Note 2. Notes Receivable, Related Party

 

The Company accepted an unsecured convertible promissory note (the “Convertible Note”) from TEC, a related party (see Note 9), in the amount of $292,138 for a portion of their minimum royalty payment due as of May 31, 2018. The note bears interest at the rate of 5% per annum and contains a provision requiring remittance of not less than 20% of the net proceeds of any private or public offering of its securities in reduction of the Convertible Note. The note has a conversion right, at the sole discretion of the Company, to convert the outstanding balance of principal and accrued interest at any time for shares of common stock of TEC. Prior to the due date, the Company may elect to convert the Convertible Note for shares of common stock in TEC at a 25% discount to the price of shares sold to the public in a public offering in connection with a go-public transaction. The issuance of common stock upon conversion shall be made without charge to the Company.
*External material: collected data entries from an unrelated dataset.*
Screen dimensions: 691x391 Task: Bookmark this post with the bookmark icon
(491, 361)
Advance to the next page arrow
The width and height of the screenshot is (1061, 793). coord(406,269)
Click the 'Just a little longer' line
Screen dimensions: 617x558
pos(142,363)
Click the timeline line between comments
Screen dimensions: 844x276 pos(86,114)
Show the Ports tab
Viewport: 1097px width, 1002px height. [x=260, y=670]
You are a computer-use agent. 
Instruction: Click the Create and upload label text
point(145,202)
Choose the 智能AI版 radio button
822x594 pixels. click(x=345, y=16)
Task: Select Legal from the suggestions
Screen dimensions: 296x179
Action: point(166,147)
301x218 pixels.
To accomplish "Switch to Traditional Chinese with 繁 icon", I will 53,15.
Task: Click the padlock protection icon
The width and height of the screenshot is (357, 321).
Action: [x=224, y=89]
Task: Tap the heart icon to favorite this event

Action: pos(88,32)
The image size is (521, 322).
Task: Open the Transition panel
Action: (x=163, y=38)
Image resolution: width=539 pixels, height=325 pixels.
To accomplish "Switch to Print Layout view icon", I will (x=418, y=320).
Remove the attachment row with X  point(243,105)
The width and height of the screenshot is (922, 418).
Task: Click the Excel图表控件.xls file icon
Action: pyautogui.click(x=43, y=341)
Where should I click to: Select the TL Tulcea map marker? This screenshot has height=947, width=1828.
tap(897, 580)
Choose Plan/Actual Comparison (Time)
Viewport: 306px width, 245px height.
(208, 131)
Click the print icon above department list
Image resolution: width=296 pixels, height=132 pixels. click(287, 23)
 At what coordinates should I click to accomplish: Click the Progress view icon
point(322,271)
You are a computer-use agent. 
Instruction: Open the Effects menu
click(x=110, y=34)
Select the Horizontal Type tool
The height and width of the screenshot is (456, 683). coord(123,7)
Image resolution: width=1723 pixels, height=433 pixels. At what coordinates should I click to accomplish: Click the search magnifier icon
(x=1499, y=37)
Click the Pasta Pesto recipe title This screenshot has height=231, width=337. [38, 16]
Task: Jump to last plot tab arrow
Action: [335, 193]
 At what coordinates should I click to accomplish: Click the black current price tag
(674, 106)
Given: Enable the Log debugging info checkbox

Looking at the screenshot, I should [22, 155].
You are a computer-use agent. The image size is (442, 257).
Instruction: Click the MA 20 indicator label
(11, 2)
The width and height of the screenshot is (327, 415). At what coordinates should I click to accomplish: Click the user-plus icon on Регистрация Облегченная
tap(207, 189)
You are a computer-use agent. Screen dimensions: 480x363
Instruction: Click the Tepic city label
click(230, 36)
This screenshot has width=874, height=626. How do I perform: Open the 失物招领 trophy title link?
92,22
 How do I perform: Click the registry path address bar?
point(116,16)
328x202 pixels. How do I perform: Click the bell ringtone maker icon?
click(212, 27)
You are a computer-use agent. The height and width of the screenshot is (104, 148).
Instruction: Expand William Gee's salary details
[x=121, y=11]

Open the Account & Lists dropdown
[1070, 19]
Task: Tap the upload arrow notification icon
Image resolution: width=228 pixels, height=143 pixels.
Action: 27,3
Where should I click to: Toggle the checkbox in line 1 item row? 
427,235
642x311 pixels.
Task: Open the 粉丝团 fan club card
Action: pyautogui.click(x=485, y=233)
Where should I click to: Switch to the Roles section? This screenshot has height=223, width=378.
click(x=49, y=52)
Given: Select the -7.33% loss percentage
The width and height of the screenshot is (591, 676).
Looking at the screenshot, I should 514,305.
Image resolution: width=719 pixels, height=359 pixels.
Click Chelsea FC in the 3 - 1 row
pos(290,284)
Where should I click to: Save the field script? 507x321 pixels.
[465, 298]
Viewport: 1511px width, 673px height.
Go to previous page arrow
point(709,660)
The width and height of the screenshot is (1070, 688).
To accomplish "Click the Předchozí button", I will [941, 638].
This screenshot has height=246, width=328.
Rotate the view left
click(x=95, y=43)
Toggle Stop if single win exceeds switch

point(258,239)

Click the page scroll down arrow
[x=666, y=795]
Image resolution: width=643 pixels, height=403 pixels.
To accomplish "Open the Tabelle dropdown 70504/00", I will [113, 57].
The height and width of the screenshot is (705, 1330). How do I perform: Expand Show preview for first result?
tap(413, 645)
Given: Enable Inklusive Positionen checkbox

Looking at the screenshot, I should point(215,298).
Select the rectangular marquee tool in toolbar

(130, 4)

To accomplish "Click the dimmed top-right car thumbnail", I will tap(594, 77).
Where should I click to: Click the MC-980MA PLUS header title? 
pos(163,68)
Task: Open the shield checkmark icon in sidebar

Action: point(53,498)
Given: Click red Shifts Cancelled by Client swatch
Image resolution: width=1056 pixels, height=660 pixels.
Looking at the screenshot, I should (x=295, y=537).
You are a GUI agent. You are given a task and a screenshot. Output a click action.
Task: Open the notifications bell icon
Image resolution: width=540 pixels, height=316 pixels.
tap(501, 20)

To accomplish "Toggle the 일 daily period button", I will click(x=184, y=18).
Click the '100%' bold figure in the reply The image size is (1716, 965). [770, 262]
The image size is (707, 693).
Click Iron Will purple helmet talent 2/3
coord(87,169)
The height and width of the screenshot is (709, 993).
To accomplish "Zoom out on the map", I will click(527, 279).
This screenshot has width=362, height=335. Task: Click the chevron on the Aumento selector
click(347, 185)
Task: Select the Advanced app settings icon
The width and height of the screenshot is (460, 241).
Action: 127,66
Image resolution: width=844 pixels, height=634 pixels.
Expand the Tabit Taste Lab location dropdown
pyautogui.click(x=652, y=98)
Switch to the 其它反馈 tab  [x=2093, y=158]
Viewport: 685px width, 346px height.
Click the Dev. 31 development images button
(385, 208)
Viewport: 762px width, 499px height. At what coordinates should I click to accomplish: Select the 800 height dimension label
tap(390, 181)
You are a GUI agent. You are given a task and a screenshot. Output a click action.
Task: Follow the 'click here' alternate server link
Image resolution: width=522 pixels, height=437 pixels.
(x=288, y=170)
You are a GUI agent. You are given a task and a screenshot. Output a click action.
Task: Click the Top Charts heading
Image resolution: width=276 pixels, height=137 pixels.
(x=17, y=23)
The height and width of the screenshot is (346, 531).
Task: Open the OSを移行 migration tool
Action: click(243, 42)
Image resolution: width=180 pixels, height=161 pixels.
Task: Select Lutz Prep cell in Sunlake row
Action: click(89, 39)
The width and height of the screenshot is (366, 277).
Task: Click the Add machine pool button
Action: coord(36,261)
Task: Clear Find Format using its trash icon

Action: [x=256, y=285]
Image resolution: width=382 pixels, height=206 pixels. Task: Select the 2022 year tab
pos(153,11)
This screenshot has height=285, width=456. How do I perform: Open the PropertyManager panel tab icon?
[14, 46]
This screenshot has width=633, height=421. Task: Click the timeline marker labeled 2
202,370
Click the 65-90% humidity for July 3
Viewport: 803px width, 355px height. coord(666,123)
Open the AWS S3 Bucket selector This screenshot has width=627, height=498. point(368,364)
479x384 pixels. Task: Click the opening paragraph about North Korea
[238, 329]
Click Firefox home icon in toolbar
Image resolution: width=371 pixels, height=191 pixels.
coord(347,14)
No fractional shares shall be issued upon conversion and in lieu of fractional shares, TEC will pay the Company the amount of any obligation that is not converted. Any unpaid balance of principal and accrued interest becomes due and collectible on the earlier of (i) August 1, 2019 (maturity date), or (ii) if declared due and payable in the event of Default. In July 2019, the Convertible Note’s maturity date was extended to August 2020, all other promissory note terms remain unchanged. In July 2020, due to the impacts of Coronavirus COVID-19, the Note’s maturity date was further extended to August 2023, all other note terms remain unchanged. Under the terms of the Convertible Note, TEC remitted a payment of $16,000, of which $14,972 was applied to accrued interest and $1,028 to principal. The Convertible Note’s principal and accrued interest due as of June 30, 2020 and December 31, 2019 were $304,089 and $296,811, respectively. Because the Convertible Note is from a related party and has a history of being extended, the asset may not be converted to cash within one year and is therefore classified as long-term asset. Additionally, a reserve for collectability has been recorded as of June 30, 2020 and December 31, 2019 totaling $12,979 and $5,701, respectively. See Note 9-Collaboration Agreement with Related Party.